PROBLEM STATEMENT –
State how many lines in the records below include the word "Collapse". Give nothing but that number.
####################
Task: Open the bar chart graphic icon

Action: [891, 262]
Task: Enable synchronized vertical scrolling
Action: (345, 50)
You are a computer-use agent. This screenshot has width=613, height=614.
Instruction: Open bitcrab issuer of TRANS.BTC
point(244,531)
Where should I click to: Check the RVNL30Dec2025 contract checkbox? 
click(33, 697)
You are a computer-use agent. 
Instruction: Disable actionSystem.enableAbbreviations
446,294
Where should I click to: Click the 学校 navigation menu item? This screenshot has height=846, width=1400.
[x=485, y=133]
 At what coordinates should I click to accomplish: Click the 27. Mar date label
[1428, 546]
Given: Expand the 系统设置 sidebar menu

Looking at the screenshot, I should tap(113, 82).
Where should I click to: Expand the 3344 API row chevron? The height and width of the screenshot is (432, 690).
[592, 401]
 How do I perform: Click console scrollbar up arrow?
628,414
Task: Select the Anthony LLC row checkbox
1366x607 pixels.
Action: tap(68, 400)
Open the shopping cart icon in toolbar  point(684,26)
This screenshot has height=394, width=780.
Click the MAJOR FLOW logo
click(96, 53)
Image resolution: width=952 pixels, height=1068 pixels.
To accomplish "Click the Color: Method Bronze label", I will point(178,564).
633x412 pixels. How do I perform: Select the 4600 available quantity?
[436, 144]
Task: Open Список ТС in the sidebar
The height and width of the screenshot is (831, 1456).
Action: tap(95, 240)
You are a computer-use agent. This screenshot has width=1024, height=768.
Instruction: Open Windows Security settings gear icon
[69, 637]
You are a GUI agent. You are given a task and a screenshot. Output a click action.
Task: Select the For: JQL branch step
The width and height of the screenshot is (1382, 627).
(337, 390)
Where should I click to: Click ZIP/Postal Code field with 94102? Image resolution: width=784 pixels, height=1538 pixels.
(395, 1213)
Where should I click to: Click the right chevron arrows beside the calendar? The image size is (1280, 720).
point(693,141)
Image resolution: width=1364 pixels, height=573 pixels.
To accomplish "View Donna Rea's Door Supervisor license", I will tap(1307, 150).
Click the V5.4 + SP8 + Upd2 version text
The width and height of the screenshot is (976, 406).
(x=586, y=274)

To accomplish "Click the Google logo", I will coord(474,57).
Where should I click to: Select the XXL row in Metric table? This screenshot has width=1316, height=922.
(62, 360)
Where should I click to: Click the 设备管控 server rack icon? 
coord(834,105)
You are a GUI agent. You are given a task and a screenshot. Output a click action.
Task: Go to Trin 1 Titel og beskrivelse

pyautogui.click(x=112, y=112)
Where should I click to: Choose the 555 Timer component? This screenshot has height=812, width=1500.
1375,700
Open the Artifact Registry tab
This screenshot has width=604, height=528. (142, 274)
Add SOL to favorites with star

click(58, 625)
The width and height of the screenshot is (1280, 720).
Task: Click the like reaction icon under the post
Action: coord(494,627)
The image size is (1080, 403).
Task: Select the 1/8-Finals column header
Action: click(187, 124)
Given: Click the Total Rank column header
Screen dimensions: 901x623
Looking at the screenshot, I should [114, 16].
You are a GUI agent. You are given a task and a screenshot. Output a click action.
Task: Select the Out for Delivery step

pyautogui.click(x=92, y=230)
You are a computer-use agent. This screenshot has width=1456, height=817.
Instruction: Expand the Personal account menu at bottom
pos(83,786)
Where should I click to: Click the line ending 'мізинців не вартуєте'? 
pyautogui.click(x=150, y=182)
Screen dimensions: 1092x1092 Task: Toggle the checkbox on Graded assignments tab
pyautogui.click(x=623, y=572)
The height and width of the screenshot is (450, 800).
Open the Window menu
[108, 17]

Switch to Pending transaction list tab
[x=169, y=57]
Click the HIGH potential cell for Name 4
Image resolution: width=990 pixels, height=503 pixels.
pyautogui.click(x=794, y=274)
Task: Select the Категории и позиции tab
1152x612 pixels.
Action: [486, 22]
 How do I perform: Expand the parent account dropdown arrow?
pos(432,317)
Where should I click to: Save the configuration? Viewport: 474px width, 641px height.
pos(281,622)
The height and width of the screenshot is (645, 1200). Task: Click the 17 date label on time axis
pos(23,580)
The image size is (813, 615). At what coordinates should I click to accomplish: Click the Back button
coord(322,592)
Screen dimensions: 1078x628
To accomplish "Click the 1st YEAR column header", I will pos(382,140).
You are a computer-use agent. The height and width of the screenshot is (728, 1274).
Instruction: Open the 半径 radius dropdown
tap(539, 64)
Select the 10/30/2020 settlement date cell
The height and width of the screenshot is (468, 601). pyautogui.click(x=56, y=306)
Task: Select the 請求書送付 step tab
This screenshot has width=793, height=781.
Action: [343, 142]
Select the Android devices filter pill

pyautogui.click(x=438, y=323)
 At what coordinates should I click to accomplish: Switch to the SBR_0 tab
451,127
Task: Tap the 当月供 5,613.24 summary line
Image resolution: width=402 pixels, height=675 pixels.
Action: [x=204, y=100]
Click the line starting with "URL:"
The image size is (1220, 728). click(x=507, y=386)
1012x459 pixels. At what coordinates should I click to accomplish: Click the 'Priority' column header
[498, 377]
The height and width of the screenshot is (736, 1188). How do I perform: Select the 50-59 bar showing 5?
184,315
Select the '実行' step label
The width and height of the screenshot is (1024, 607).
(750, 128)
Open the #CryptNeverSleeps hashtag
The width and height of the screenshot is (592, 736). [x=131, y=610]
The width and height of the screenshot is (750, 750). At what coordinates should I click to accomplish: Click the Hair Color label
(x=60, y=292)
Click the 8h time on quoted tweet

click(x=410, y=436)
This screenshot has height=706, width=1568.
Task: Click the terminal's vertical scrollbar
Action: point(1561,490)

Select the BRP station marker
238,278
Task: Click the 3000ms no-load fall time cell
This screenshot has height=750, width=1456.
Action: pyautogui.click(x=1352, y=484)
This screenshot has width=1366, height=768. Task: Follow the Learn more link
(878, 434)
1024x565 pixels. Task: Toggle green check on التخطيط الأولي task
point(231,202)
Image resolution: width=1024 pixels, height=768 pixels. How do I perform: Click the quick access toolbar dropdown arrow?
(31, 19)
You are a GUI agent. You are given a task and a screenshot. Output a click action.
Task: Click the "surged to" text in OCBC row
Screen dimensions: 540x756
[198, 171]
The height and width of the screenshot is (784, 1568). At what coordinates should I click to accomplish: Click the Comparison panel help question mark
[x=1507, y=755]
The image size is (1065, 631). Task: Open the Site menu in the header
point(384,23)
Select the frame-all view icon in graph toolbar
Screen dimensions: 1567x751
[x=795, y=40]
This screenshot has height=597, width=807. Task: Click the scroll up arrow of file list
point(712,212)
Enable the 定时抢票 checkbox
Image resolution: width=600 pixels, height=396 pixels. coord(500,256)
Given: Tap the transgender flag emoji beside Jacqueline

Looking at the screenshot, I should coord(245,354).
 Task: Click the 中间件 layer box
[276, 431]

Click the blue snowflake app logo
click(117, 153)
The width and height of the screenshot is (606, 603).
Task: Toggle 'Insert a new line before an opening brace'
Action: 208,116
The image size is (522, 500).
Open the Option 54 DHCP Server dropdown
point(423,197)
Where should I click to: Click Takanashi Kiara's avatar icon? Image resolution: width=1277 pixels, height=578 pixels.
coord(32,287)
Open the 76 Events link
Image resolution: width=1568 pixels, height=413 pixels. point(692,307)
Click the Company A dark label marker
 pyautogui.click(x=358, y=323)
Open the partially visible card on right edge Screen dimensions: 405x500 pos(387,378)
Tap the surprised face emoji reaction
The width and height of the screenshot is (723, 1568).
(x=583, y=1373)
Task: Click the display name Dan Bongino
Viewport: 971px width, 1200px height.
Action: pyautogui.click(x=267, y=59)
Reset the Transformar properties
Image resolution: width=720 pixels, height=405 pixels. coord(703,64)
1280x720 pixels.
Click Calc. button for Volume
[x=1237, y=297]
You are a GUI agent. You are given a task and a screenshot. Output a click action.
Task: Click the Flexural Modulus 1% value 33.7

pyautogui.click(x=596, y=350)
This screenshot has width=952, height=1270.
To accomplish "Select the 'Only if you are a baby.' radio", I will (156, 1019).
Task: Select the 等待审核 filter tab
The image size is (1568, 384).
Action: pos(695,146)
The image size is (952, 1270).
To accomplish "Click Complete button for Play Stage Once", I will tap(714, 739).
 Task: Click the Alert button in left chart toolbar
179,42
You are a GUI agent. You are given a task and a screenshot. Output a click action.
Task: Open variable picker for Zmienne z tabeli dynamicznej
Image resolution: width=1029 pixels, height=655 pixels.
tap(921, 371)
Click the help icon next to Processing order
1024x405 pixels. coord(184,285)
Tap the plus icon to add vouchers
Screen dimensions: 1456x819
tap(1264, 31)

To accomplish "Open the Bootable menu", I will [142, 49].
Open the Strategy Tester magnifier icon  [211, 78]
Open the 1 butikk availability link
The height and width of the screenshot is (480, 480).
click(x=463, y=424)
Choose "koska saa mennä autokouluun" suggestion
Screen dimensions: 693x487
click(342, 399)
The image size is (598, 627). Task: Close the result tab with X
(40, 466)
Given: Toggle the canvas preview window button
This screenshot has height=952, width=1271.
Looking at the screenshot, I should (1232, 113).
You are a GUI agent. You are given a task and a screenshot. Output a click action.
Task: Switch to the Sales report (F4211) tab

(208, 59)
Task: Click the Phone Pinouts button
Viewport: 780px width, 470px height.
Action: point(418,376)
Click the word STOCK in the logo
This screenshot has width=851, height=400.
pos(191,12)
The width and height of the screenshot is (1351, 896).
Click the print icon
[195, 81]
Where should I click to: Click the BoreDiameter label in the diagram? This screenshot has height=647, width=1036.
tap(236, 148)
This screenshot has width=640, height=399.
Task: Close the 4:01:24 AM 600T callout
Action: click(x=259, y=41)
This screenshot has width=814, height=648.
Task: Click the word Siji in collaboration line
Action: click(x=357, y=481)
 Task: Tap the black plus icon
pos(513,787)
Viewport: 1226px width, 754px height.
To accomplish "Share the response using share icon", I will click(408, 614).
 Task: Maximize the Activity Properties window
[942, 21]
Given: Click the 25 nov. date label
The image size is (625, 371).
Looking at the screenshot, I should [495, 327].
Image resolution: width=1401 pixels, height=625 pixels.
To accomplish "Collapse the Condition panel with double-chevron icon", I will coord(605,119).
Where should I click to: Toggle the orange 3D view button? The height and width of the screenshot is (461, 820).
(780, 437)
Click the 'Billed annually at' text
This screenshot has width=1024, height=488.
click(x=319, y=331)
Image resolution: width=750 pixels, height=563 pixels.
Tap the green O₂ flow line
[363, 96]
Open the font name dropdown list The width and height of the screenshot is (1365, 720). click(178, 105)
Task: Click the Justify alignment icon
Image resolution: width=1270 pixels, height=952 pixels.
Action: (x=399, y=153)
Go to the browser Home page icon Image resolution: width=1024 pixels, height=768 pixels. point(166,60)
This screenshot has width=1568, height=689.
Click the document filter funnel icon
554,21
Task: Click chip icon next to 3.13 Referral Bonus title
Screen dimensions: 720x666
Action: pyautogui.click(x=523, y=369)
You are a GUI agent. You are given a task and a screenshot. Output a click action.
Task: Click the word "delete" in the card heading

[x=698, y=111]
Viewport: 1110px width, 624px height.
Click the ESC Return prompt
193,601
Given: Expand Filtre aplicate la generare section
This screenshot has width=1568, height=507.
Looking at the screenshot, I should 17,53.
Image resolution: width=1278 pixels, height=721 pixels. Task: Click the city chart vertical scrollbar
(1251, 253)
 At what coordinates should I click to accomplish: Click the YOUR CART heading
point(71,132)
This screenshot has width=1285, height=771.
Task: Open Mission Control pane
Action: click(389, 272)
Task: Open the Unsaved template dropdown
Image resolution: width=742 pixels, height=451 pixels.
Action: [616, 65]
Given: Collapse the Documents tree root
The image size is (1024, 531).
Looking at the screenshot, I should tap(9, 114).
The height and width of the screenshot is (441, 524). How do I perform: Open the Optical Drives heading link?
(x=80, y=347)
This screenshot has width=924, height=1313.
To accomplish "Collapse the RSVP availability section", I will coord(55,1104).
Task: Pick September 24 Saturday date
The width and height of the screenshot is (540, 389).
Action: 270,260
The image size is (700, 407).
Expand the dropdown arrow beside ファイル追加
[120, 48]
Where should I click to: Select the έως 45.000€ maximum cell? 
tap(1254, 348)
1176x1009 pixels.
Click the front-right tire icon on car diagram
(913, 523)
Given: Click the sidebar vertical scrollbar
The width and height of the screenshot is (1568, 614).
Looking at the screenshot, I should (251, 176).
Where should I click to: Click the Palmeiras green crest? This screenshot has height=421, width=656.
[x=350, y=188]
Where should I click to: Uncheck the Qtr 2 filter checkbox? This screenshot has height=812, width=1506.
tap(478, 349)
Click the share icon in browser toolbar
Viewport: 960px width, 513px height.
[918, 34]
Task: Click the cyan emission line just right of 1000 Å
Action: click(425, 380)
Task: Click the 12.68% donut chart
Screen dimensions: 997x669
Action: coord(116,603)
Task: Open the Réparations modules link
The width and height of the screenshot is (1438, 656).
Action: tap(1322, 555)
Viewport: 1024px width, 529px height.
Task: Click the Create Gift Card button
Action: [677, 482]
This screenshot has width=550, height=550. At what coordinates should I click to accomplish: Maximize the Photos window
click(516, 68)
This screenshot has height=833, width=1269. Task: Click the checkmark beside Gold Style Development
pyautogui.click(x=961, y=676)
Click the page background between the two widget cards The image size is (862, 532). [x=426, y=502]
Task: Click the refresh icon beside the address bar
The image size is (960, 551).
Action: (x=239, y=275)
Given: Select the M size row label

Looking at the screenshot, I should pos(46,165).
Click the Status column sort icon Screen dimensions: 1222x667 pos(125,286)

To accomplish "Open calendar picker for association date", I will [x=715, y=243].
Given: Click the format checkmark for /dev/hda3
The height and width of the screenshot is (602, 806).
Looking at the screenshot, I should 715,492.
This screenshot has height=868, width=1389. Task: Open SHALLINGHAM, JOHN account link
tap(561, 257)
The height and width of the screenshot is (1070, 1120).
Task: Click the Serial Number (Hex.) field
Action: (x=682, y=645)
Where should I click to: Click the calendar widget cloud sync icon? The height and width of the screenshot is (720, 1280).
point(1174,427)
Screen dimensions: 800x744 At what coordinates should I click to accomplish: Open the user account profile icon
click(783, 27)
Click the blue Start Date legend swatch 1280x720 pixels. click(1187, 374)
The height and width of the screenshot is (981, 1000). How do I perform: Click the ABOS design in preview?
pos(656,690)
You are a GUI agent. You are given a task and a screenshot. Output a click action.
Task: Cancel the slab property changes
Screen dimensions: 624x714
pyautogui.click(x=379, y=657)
####################
FINISHED EXERCISE –
3